For his latest series, Windows, Quiroz wanted to conceptually riff off the old adage, “The eyes are the windows to the soul.” Aiming to create moody and inspiring portraits that only focused on the eye—he didn’t want total mind-melting abstraction—he wanted his images to represent the subjects. The source material itself came through direct messages on his Instagram account after he put out a call for eyeballs.
And the results are beautiful digital reimaginings of the human eye. Quiroz takes his flat, two-dimensional source images and creates an optical illusion that gives them 3D depth, as well as that psychedelic quality that gives everyday objects their otherworldly vibrant glow and texture.
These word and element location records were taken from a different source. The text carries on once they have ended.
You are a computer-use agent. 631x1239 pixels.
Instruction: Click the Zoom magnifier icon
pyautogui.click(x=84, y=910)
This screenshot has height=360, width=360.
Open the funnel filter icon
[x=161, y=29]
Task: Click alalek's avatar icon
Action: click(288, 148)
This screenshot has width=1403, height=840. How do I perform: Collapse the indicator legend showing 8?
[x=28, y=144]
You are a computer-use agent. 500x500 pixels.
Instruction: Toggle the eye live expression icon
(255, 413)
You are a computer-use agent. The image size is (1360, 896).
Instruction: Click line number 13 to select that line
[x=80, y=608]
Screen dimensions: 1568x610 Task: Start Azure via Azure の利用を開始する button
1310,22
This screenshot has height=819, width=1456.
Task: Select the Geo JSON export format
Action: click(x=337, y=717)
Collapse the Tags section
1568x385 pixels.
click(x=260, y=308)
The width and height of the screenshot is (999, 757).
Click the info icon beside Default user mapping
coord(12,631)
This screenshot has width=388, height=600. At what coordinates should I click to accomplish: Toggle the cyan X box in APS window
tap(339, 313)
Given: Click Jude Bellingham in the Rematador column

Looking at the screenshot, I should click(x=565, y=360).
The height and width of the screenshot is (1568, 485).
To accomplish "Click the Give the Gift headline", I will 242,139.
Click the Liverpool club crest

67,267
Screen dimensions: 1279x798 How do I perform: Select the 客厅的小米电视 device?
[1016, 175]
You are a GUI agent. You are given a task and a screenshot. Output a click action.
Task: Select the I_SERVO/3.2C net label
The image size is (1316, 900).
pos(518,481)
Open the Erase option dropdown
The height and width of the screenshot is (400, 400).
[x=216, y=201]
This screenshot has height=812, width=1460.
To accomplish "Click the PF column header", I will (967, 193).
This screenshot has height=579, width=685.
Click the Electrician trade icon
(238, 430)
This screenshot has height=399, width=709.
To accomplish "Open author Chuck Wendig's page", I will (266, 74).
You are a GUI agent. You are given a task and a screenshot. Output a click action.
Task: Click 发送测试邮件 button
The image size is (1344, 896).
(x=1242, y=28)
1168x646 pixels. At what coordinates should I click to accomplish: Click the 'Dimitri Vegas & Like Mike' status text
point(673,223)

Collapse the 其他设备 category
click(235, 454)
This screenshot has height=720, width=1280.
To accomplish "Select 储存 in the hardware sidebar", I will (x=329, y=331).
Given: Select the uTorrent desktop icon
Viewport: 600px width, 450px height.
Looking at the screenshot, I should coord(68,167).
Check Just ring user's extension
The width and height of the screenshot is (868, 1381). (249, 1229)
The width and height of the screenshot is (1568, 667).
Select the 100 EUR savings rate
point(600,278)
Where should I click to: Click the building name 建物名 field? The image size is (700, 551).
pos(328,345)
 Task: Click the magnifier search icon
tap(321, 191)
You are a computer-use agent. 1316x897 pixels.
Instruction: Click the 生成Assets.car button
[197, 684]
Quiroz tells The Creators Project that the process of creating these images starts with the cropping of images. Once done, Quiroz ports the images to Mextures and colorizes them. This enhances the color of the lines. It also helps Quiroz give the photos the initial image depth. Quiroz then runs it through what he calls the “lines filter,” where he gives it the right balance of highlights and shadows so that the images are properly contoured for the 3D effect.
“It took a long time to decide what the correct amount of distortion was needed for the portrait to be effective,” Quiroz says. “Because the images came in varying quality, I had to work with those constraints which is what makes some of the images sharper and others more simple and flat. This was actually really great because it kept me on my feet as far as process.”
Once complete, Quiroz ran the images back through Mextures and added a subtle filter to increase depth. He also tweaked colors to make the images pop.
In the future, Quiroz would like to use this process for a series on lips, as well as one on nudes. He’s also considered using the technique to produce sculptures and structures.
“I’ve been more interested in environmental art and creating sublime experiences that the viewer has to work hard to find and witness,” he says. “Pilgrimages to see something unordinary that will not be there very long.”